(Saved data entries)
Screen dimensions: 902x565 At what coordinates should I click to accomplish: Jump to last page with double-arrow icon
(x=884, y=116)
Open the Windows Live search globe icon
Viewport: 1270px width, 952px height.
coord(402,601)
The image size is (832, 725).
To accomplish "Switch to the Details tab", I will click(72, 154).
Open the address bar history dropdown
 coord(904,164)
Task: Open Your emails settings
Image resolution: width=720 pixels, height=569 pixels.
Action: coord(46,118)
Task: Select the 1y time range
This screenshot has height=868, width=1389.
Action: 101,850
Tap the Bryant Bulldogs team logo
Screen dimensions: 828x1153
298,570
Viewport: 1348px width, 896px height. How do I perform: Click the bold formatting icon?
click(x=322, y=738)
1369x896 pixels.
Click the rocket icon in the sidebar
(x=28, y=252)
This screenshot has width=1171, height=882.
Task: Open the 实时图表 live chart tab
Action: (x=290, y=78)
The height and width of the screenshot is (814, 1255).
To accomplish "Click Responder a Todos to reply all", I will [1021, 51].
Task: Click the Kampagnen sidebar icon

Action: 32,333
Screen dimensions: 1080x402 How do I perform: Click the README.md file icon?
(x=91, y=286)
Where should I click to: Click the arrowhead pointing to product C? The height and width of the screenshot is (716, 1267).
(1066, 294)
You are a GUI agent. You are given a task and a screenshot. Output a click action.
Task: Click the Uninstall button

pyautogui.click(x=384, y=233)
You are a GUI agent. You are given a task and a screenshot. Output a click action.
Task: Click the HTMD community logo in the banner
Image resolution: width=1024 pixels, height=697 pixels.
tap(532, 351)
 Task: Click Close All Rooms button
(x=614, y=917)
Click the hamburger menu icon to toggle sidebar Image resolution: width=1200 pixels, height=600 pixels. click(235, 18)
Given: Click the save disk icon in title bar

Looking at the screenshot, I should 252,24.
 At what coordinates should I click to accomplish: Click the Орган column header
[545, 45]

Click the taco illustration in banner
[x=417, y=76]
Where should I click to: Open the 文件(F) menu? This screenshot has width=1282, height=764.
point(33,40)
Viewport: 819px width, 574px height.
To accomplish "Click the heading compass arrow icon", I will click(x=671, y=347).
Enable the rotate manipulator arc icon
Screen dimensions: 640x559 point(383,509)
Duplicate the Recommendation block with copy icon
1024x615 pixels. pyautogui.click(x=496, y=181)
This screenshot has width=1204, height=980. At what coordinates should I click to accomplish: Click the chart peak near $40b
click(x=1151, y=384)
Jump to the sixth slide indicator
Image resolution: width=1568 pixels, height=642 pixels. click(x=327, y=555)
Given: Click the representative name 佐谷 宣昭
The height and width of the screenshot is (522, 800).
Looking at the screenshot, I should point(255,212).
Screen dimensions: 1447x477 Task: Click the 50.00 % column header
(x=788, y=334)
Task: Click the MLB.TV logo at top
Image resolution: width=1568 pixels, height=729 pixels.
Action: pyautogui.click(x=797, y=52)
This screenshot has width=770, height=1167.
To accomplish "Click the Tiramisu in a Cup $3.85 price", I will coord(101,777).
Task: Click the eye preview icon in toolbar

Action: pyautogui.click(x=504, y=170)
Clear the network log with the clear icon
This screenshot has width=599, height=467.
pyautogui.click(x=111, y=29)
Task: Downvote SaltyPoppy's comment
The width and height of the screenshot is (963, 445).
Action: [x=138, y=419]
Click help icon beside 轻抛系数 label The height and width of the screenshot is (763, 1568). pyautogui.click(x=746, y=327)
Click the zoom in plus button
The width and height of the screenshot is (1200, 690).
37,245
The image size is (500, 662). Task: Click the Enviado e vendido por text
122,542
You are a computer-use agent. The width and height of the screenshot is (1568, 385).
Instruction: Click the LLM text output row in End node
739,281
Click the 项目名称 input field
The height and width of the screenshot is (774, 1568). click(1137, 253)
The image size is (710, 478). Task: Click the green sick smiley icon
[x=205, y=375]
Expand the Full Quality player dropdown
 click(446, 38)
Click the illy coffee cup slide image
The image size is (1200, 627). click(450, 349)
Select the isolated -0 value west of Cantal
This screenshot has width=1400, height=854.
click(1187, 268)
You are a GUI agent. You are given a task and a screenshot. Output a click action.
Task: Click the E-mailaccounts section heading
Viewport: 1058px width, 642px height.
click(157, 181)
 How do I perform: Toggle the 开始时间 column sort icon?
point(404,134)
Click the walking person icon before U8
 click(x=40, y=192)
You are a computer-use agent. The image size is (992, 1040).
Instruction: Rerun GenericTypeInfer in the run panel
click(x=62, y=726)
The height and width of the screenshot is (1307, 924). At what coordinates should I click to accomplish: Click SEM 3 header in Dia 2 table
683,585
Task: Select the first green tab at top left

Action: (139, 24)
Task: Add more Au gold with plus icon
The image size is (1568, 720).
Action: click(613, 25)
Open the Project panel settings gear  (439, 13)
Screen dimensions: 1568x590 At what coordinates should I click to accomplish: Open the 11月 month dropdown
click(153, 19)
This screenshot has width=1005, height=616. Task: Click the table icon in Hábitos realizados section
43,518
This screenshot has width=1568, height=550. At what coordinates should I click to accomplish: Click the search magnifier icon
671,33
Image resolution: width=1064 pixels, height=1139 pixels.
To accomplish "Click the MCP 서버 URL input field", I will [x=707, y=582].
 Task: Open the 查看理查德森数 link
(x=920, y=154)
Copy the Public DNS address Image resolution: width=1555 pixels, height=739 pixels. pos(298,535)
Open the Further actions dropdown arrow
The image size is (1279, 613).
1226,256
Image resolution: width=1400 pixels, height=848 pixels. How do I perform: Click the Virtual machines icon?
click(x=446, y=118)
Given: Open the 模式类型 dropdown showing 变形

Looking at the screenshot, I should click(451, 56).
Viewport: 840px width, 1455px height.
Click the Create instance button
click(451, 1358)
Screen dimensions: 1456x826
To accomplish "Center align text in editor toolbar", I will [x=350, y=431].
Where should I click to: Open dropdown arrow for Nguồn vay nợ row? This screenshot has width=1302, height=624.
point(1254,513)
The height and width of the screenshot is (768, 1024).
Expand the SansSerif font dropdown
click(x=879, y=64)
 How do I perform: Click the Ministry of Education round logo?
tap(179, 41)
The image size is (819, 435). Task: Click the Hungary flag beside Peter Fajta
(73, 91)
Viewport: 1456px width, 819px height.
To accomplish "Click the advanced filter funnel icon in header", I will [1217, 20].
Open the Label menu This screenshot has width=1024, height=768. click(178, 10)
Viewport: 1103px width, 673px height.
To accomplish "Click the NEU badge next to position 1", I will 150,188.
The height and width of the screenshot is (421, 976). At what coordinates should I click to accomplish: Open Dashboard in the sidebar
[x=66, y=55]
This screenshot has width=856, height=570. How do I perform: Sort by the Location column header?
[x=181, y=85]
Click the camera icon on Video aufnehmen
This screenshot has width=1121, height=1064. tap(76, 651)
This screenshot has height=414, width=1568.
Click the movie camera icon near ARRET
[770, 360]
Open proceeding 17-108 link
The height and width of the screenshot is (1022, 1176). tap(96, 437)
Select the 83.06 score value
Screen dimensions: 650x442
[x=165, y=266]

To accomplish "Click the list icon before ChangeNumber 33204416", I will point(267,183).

WHAT THE TASK ASKS
Pull every line containing the string "computer" out of the data above and copy it.

FINAL ANSWER
You are a computer-use agent. The width and height of the screenshot is (1568, 385).
You are a computer-use agent. The image size is (992, 1040).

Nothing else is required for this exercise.